== Information given ==
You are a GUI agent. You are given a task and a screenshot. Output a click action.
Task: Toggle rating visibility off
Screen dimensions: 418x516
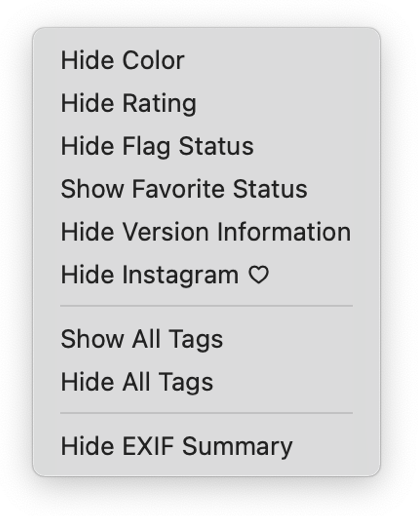[x=206, y=103]
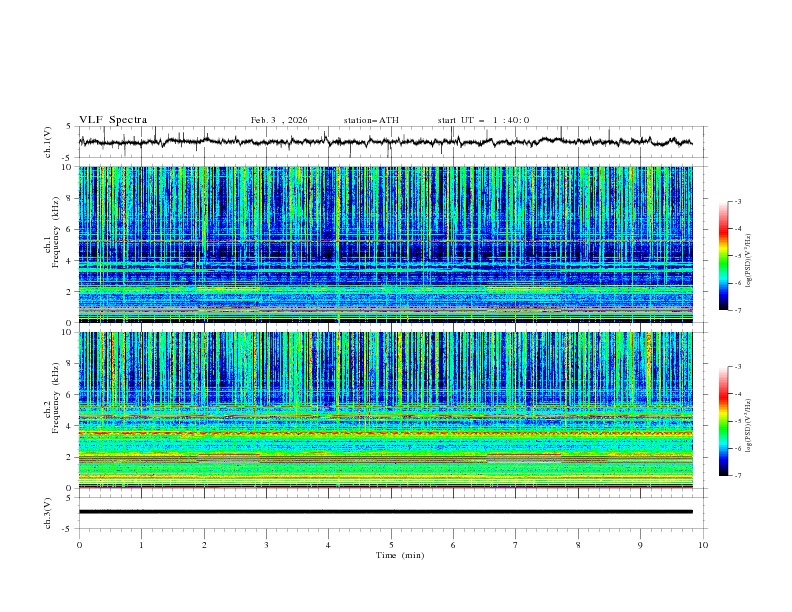Click the ch.3(V) axis label at bottom
This screenshot has height=612, width=792.
48,511
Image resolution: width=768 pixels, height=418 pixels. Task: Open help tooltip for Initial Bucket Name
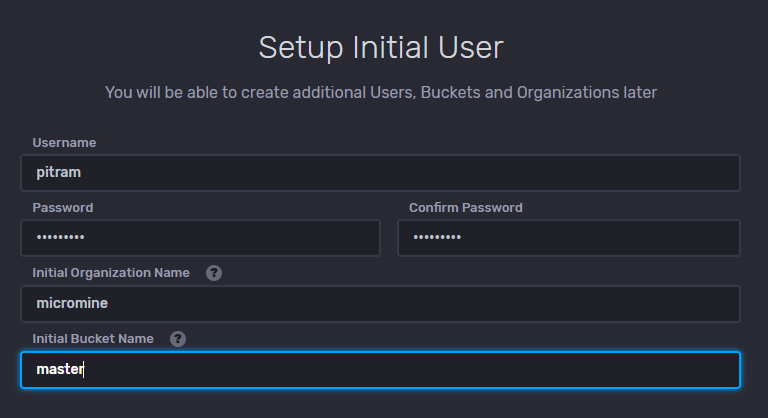178,339

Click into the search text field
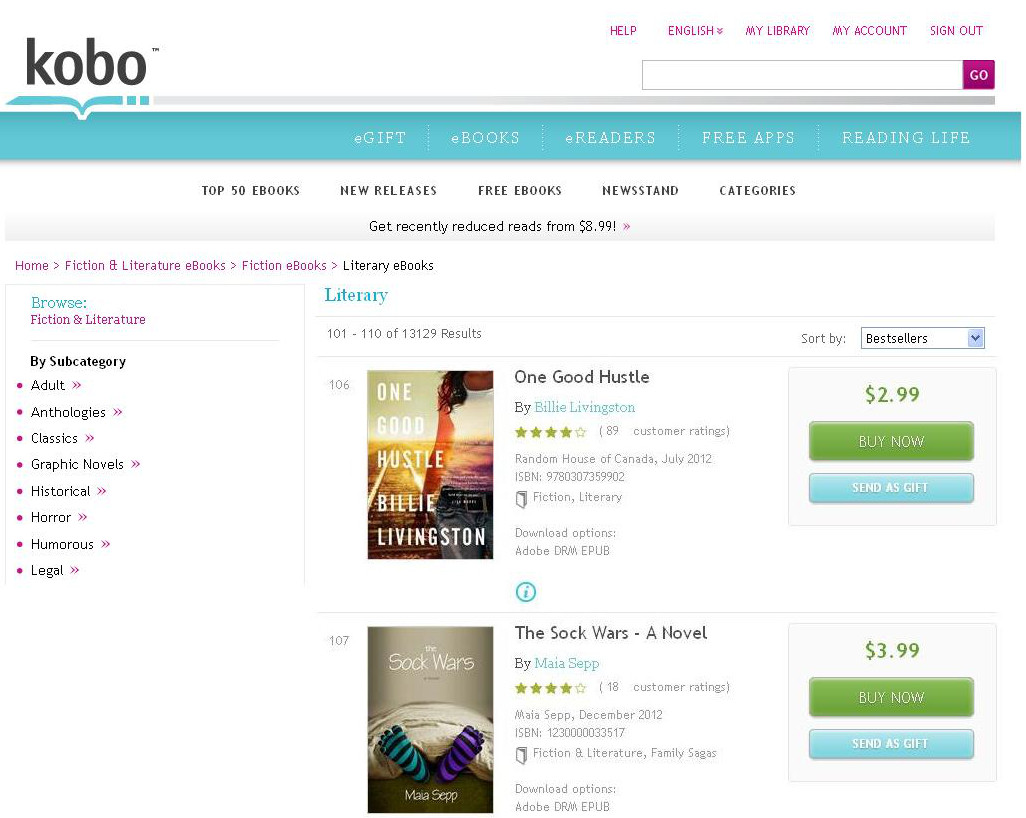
===
:: Problem to work on ::
Your answer must consist solely of the lines from the one containing "Screen dimensions: 418x516" through the last line of the records above, copied exactly, with every picture left out.

:: Answer to this exercise ::
Screen dimensions: 418x516
[x=206, y=103]
Click the ch.3(V) axis label at bottom
This screenshot has height=612, width=792.
48,511
Image resolution: width=768 pixels, height=418 pixels. Task: Open help tooltip for Initial Bucket Name
178,339

Click into the search text field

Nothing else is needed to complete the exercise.